As the Ford Motor Company accelerated its production and sales and broke into the car market after 1903, one factor in James Couzens' evolving role proved essential—his relationship with Henry Ford. Originally, he made little impact on the company's namesake. But Ford soon sensed that this manager could be an invaluable ally. After an early organizational meeting of the board of directors, Ford offered Couzens a ride home in his own automobile. As the two drove along, they discussed plans for the new company, and the issue of salaries arose. Then Ford posed a question. “What do you think we ought to ask from
those fellows
?” he asked. Couzens immediately grasped the implications of Ford's wording: “
those fellows,
” or the stockholders not really involved in the actual work of the company, stood on one side; he and Couzens, the workhorses of the enterprise, on the other. They agreed that a figure of $3,000 for Ford and $2,400 for Couzens would be reasonable. Couzens immediately sensed that his future no longer lay with Malcolmson but with the clear-sighted man sitting next to him. Instinctively, they entered into an unofficial partnership that blended distinct talents into a larger, fruitful whole.
30

First at the Mack Avenue plant, and then at the facility on Piquette Avenue, the Ford-Couzens alliance emerged in force. Though outwardly
formal—they commonly addressed each other as “Mr. Ford” and “Mr. Couzens”—the two acted in friendly concert regarding company affairs. Couzens took Ford's side in all differences of opinion regarding manufacturing and development, and Ford nodded silently when Couzens spoke on business issues. A Chicago dealer who observed the two in action at the Ford factory noted that “they were like brothers.”
31

Ford's organization of the manufacturing process, and Couzens' skillful erection of a supporting financial structure, prompted an explosive rate of growth. During Ford Motor Company's first three months of operation, it earned a profit of $37,000, and on November 21, 1903, it paid out a 10 percent dividend to stockholders. Over the next nine months, the company realized nearly $100,000, and by the autumn of 1904, sales were averaging $60,000 per month. Gross sales for the year October 1, 1904, to September 30, 1905, were nearly $2 million. During this start-up period, the company was selling roughly seventeen hundred motorcars per year. As Couzens told the Detroit
Journal
in the spring of 1905, “We are now turning out twenty-five machines a day on average and giving employment to three hundred men.”

-- Work order 1 --
In the passage on the early Ford Motor Company, what yearly salaries did Ford and Couzens agree would be reasonable for themselves?
-- Work order 2 --
Please list every dollar amount given in the passage on the early Ford Motor Company.
-- Work order 3 --
Extend the passage on the early Ford Motor Company, picking up after its final sentence.

-- Source material --
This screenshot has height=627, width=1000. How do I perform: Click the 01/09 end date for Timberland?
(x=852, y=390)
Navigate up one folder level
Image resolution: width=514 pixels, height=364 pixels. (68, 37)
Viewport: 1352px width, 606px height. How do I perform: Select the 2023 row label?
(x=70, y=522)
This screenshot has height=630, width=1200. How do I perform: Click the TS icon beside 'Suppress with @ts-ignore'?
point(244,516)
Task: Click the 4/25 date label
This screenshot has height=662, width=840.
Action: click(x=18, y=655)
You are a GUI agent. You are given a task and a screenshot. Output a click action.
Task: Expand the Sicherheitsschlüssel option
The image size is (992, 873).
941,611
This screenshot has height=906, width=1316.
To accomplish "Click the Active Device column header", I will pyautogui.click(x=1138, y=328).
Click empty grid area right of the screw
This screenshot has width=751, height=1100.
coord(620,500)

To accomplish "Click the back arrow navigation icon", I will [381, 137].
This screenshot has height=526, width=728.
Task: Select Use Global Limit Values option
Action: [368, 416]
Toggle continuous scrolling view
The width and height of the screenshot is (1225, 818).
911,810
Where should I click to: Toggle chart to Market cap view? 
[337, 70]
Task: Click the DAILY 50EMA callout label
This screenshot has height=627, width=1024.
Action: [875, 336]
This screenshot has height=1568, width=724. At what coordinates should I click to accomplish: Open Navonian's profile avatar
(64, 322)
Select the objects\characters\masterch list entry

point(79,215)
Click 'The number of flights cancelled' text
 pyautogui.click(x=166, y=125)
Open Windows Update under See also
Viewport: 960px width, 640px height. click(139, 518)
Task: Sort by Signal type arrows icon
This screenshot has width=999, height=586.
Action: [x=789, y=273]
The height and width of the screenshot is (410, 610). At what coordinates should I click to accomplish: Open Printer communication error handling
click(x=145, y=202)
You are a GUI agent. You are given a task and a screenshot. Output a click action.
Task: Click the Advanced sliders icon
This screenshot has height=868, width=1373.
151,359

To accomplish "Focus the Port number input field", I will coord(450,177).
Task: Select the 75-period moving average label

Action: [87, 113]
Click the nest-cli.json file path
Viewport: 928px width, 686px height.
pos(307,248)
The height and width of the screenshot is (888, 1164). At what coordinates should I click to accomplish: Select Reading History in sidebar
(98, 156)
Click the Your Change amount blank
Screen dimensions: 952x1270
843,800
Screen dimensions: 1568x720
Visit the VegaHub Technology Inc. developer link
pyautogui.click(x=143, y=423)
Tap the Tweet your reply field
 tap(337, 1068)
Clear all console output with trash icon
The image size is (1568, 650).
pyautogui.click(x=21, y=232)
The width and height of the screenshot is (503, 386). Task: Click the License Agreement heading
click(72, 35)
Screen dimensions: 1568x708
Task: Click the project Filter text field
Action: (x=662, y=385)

-- Response 1 --
$3,000 for Ford and $2,400 for Couzens.

-- Response 2 --
$3,000; $2,400; $37,000; $100,000; $60,000; $2 million

-- Response 3 --
32

But prosperity brought problems. Malcolmson, observing the company's success and the tight relationship between his partner and his business manager, grew nervous and moved to reassert himself. He asked Couzens to return to the coal company so he himself could take over the directorship of the car company's business affairs. When Couzens balked, Malcolmson asked the board of directors to discharge him. But Ford convinced the board to oppose this move. “I told Malcolmson that I did not want him but that I wanted his man Couzens,” he explained later with typical candor. Couzens made his own sentiments clear. “I did not want to change, and H.F. and the Dodge Brothers stood by me. So I stayed.”
33

Yet this brewing controversy involved more than personalities and power. A deeper issue lying dormant during the first few years of the Ford Motor Company gradually came to life and fueled dissension as the company expanded rapidly. It involved a vision of the Ford automobile—what kind of car would the company develop, manufacture, and market?—and questions about how to capitalize on that vision. At the heart of things stood a growing difference of opinion between the two majority stockholders, Malcolmson and Ford. That difference swelled and festered, forcing stockholders to one side or the other, until it finally reached an explosion point. James Couzens' role in resolving this larger policy dispute would prove critical for the fortunes of the company.

Malcolmson, though standing on the sidelines during the company's early years of growth, knew exactly the kind of car he wanted to make—an expensive, luxury automobile aimed at prosperous buyers and promising a larger profit margin. Henry Ford sized up the situation quite differently. In mid1903, describing to John W. Anderson his vision of an inexpensive, simple, lightweight car for a mass audience of buyers, he said he believed the best way to make such cars was to simplify and standardize the manufacturing process.

When you get to making the cars in quantity, you can make them cheaper, and when you make them cheaper you can get more people with enough money to buy them. The market will take care of itself…. The way to make automobiles is to make one automobile like another automobile, to make them all alike, to make them come through the factory just alike; just as one pin is like another pin when it comes from a pin factory, or one match is like another match when it comes from the match factory.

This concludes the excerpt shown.